## Given data
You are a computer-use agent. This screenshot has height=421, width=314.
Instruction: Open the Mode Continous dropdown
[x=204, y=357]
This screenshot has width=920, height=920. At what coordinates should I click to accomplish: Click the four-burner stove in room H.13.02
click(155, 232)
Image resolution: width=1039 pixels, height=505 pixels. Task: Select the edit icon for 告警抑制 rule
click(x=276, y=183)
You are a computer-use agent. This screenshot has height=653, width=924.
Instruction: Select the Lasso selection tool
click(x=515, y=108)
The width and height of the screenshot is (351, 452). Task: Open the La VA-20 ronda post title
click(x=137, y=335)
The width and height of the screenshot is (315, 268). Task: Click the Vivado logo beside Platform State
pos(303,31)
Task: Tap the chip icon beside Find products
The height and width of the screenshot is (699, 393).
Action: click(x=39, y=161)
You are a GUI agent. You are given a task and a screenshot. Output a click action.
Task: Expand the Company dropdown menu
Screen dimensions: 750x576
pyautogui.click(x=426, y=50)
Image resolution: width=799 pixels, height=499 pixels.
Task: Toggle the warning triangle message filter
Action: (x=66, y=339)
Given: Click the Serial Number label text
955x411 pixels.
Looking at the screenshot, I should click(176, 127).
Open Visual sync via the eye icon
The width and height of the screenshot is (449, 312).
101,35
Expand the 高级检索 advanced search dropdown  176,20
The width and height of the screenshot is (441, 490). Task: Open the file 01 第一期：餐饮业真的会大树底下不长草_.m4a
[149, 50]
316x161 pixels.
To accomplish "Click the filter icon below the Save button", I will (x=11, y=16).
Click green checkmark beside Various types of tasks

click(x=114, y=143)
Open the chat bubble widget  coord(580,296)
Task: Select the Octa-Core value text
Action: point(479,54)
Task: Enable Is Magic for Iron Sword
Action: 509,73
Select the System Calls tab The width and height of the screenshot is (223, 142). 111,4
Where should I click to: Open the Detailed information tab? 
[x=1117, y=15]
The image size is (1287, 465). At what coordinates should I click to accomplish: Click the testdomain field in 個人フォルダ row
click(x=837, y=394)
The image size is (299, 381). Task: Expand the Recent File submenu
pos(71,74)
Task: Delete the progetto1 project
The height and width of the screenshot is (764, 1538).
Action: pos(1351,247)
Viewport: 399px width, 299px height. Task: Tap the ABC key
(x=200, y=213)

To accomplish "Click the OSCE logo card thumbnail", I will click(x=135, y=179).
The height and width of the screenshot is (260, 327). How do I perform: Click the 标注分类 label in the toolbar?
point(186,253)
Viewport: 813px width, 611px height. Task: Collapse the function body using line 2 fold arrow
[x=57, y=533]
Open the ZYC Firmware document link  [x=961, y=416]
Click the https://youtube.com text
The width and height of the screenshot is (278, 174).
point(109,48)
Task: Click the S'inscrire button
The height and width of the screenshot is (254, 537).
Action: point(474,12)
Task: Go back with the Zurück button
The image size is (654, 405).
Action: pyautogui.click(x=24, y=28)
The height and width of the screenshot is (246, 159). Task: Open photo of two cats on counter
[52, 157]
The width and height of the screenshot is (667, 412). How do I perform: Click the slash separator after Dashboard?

## Exercise brief
For the data shown above, give the number of lines where the word "agent" appears, and nothing else.

## The completed task
3